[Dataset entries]
◆ ◆ ◆ ◆
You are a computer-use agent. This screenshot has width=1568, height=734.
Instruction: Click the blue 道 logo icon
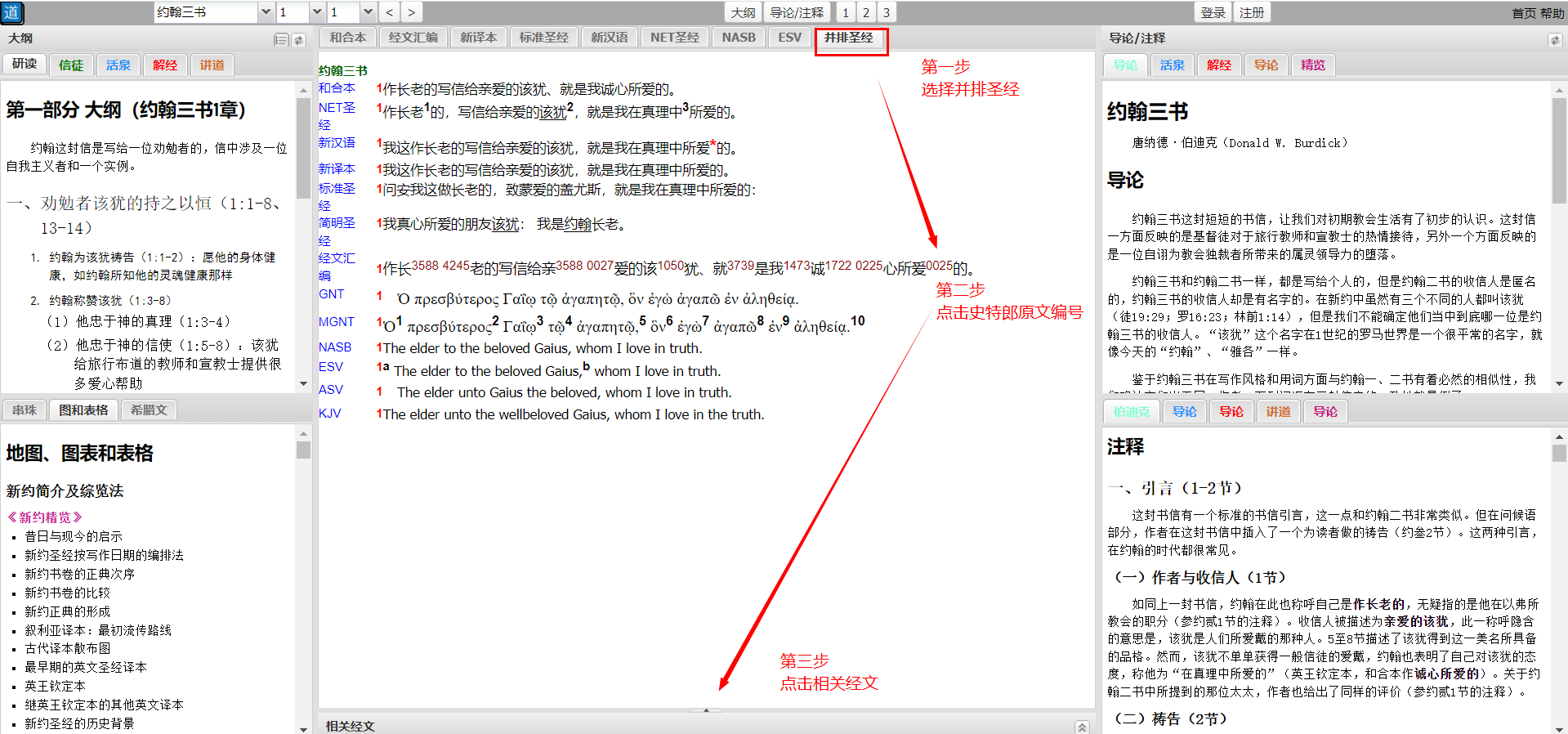(x=11, y=12)
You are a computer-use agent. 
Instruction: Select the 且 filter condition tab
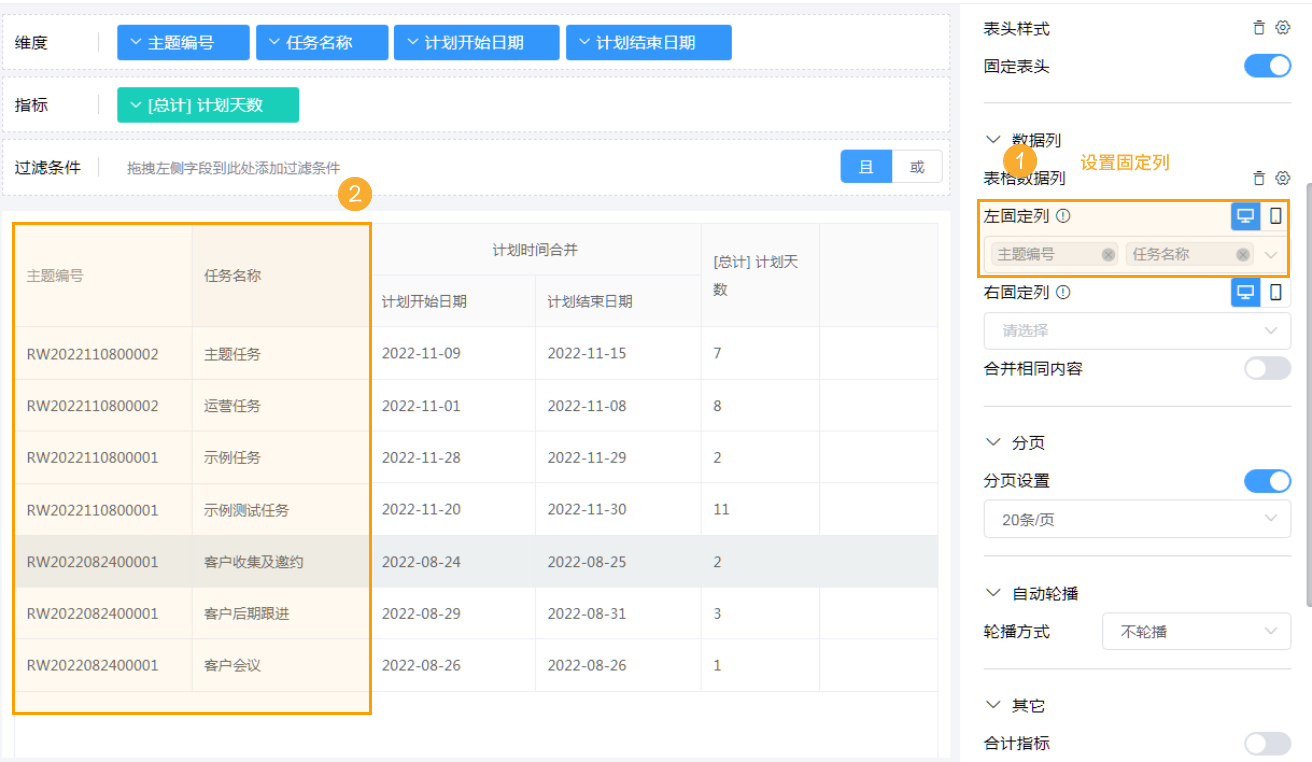point(868,166)
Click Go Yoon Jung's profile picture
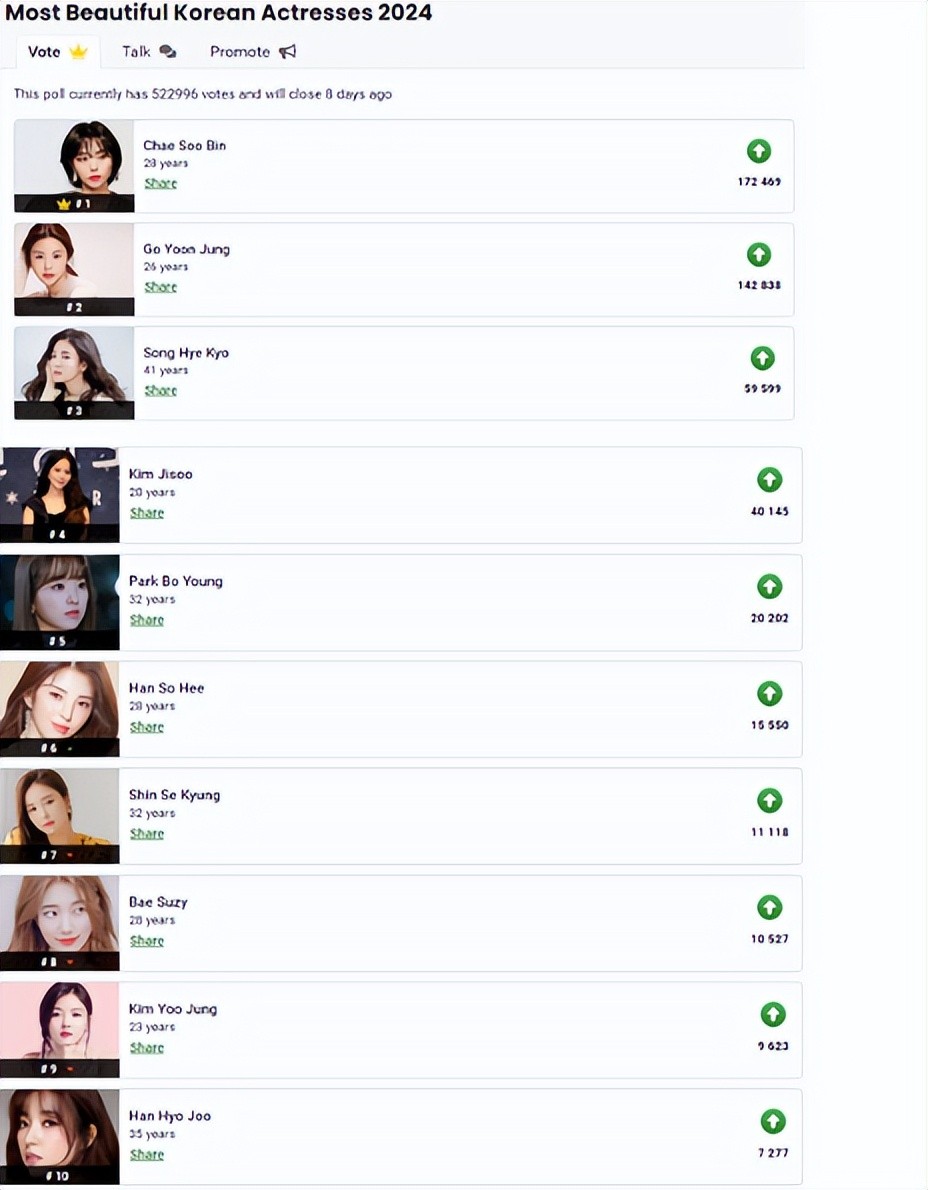This screenshot has width=928, height=1190. pos(74,268)
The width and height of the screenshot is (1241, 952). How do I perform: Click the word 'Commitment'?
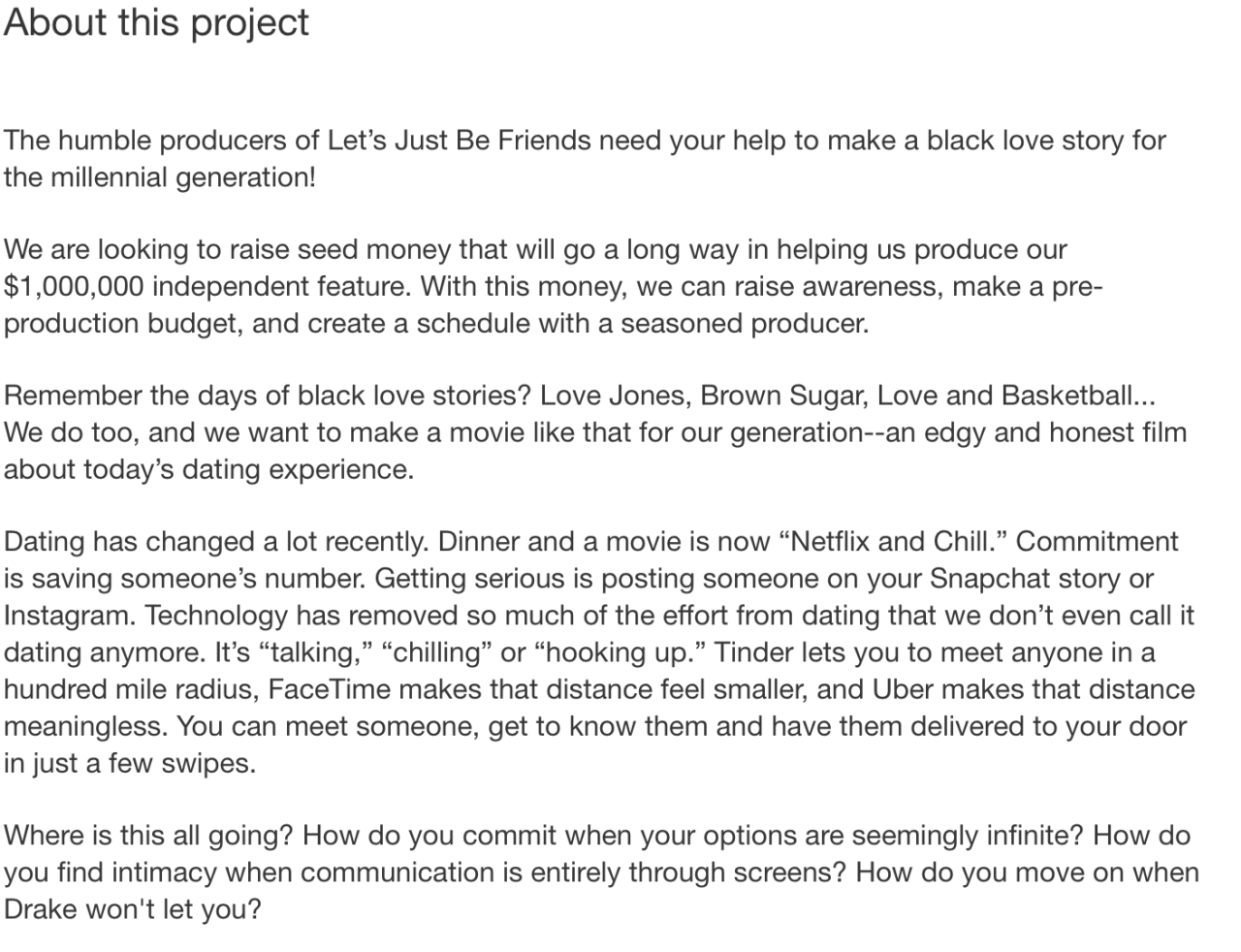point(1098,542)
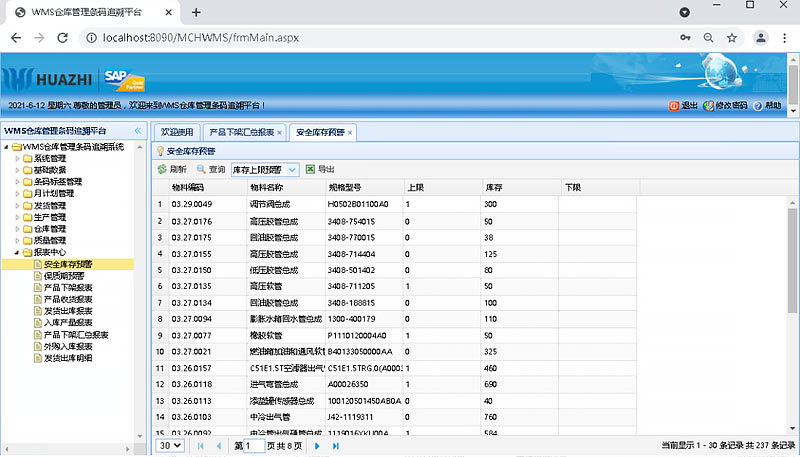Click the 查询 search magnifier icon
The width and height of the screenshot is (800, 457).
tap(201, 170)
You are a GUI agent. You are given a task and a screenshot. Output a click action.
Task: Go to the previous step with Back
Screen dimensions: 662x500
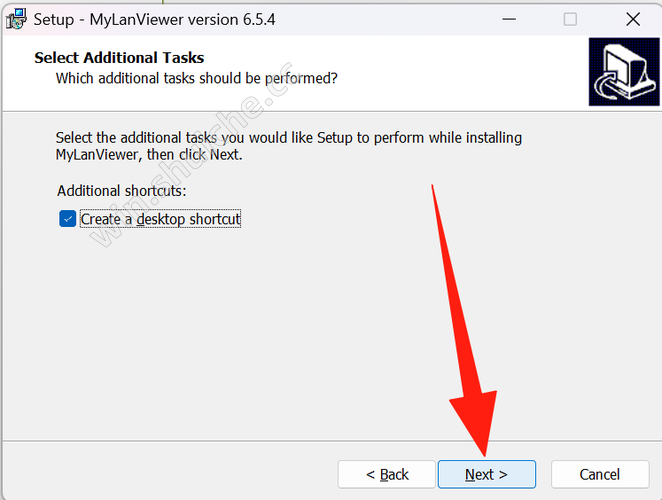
◆ ◆ ◆ ◆
• _Your objective_: Should a picture appear among the entries, skip it and copy the rest exactly.

• _Result of this task_:
You are a computer-use agent. This screenshot has width=1568, height=734.
Instruction: Click the blue 道 logo icon
(x=11, y=12)
You are a computer-use agent. 
Instruction: Select the 且 filter condition tab
point(868,166)
Click Go Yoon Jung's profile picture
This screenshot has width=928, height=1190. pos(74,268)
The width and height of the screenshot is (1241, 952). How do I perform: Click the word 'Commitment'?
point(1098,542)
Click the 查询 search magnifier icon
The width and height of the screenshot is (800, 457).
tap(201, 170)
You are a GUI agent. You are given a task and a screenshot. Output a click action.
Task: Go to the previous step with Back
Screen dimensions: 662x500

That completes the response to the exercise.